Objective - Reproduce the rows below, substituting "Where do I click to" for each occurrence of "Where should I click to" and leaving everything else unchanged.

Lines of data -
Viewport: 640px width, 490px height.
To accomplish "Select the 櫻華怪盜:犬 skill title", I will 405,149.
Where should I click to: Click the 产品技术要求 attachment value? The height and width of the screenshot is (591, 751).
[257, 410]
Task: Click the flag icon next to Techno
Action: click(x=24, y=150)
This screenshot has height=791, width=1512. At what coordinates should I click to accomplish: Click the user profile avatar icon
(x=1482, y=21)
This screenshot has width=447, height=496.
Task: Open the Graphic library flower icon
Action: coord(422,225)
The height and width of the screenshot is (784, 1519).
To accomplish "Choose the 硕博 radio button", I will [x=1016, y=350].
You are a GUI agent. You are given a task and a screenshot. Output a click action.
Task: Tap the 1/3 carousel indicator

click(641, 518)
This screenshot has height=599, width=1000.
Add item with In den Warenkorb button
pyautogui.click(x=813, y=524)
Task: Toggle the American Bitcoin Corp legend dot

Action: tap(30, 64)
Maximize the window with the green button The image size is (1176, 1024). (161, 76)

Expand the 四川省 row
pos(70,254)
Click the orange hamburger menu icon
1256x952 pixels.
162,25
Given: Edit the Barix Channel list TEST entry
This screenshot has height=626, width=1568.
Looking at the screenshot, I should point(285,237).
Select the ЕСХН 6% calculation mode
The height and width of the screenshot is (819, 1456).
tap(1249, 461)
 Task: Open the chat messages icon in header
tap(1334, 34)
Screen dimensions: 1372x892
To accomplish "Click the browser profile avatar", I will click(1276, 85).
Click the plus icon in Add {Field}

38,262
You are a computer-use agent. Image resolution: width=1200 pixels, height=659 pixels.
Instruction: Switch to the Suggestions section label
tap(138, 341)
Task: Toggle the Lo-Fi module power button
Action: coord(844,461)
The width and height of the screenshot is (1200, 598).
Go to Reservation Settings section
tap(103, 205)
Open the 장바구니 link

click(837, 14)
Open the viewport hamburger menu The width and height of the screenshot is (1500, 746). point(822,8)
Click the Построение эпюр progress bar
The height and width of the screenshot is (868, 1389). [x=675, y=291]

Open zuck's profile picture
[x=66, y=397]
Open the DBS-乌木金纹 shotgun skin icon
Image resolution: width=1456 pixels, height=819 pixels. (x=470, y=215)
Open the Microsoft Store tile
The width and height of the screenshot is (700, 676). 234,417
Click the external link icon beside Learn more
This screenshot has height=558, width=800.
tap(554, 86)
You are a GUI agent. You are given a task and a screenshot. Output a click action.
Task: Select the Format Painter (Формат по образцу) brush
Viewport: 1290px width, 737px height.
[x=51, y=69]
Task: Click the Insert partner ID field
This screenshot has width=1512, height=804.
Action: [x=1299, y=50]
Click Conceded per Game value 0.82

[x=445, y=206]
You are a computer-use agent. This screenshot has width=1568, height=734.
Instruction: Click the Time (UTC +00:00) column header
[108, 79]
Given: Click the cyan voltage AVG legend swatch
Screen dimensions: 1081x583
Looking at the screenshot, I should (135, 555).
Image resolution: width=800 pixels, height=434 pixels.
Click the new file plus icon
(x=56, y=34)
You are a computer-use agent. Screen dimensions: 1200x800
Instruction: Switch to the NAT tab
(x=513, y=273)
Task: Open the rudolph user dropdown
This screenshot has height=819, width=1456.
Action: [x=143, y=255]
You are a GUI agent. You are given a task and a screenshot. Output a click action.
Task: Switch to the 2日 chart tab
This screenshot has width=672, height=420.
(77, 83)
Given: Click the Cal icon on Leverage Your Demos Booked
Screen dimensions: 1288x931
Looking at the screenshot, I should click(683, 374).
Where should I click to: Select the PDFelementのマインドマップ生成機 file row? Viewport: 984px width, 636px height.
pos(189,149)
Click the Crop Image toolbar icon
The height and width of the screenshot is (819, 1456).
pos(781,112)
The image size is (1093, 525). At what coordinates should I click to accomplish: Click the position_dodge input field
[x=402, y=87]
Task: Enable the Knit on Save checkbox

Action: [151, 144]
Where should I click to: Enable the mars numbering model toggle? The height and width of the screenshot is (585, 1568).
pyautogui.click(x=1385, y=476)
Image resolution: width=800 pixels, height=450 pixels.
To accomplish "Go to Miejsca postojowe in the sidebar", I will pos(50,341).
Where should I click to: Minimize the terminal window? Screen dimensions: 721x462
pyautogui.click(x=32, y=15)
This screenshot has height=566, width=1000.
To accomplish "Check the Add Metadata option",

Solution to the exercise -
Viewport: 640px width, 490px height.
To accomplish "Select the 櫻華怪盜:犬 skill title", I will 405,149.
Where do I click to: Click the 产品技术要求 attachment value? The height and width of the screenshot is (591, 751).
[257, 410]
Task: Click the flag icon next to Techno
Action: click(x=24, y=150)
This screenshot has height=791, width=1512. At what coordinates should I click to accomplish: Click the user profile avatar icon
(x=1482, y=21)
This screenshot has width=447, height=496.
Task: Open the Graphic library flower icon
Action: coord(422,225)
The height and width of the screenshot is (784, 1519).
To accomplish "Choose the 硕博 radio button", I will [x=1016, y=350].
You are a GUI agent. You are given a task and a screenshot. Output a click action.
Task: Tap the 1/3 carousel indicator

click(641, 518)
This screenshot has height=599, width=1000.
Add item with In den Warenkorb button
pyautogui.click(x=813, y=524)
Task: Toggle the American Bitcoin Corp legend dot

Action: tap(30, 64)
Maximize the window with the green button The image size is (1176, 1024). (161, 76)

Expand the 四川省 row
pos(70,254)
Click the orange hamburger menu icon
1256x952 pixels.
162,25
Given: Edit the Barix Channel list TEST entry
This screenshot has height=626, width=1568.
Looking at the screenshot, I should point(285,237).
Select the ЕСХН 6% calculation mode
The height and width of the screenshot is (819, 1456).
tap(1249, 461)
 Task: Open the chat messages icon in header
tap(1334, 34)
Screen dimensions: 1372x892
To accomplish "Click the browser profile avatar", I will click(1276, 85).
Click the plus icon in Add {Field}

38,262
You are a computer-use agent. Image resolution: width=1200 pixels, height=659 pixels.
Instruction: Switch to the Suggestions section label
tap(138, 341)
Task: Toggle the Lo-Fi module power button
Action: coord(844,461)
The width and height of the screenshot is (1200, 598).
Go to Reservation Settings section
tap(103, 205)
Open the 장바구니 link

click(837, 14)
Open the viewport hamburger menu The width and height of the screenshot is (1500, 746). point(822,8)
Click the Построение эпюр progress bar
The height and width of the screenshot is (868, 1389). [x=675, y=291]

Open zuck's profile picture
[x=66, y=397]
Open the DBS-乌木金纹 shotgun skin icon
Image resolution: width=1456 pixels, height=819 pixels. (x=470, y=215)
Open the Microsoft Store tile
The width and height of the screenshot is (700, 676). 234,417
Click the external link icon beside Learn more
This screenshot has height=558, width=800.
tap(554, 86)
You are a GUI agent. You are given a task and a screenshot. Output a click action.
Task: Select the Format Painter (Формат по образцу) brush
Viewport: 1290px width, 737px height.
[x=51, y=69]
Task: Click the Insert partner ID field
This screenshot has width=1512, height=804.
Action: [x=1299, y=50]
Click Conceded per Game value 0.82

[x=445, y=206]
You are a computer-use agent. This screenshot has width=1568, height=734.
Instruction: Click the Time (UTC +00:00) column header
[108, 79]
Given: Click the cyan voltage AVG legend swatch
Screen dimensions: 1081x583
Looking at the screenshot, I should (135, 555).
Image resolution: width=800 pixels, height=434 pixels.
Click the new file plus icon
(x=56, y=34)
You are a computer-use agent. Screen dimensions: 1200x800
Instruction: Switch to the NAT tab
(x=513, y=273)
Task: Open the rudolph user dropdown
This screenshot has height=819, width=1456.
Action: [x=143, y=255]
You are a GUI agent. You are given a task and a screenshot. Output a click action.
Task: Switch to the 2日 chart tab
This screenshot has width=672, height=420.
(77, 83)
Given: Click the Cal icon on Leverage Your Demos Booked
Screen dimensions: 1288x931
Looking at the screenshot, I should click(683, 374).
Where do I click to: Select the PDFelementのマインドマップ生成機 file row? Viewport: 984px width, 636px height.
pos(189,149)
Click the Crop Image toolbar icon
The height and width of the screenshot is (819, 1456).
pos(781,112)
The image size is (1093, 525). At what coordinates should I click to accomplish: Click the position_dodge input field
[x=402, y=87]
Task: Enable the Knit on Save checkbox

Action: [151, 144]
Where do I click to: Enable the mars numbering model toggle? The height and width of the screenshot is (585, 1568).
pyautogui.click(x=1385, y=476)
Image resolution: width=800 pixels, height=450 pixels.
To accomplish "Go to Miejsca postojowe in the sidebar", I will pos(50,341).
Where do I click to: Minimize the terminal window? Screen dimensions: 721x462
pyautogui.click(x=32, y=15)
This screenshot has height=566, width=1000.
To accomplish "Check the Add Metadata option",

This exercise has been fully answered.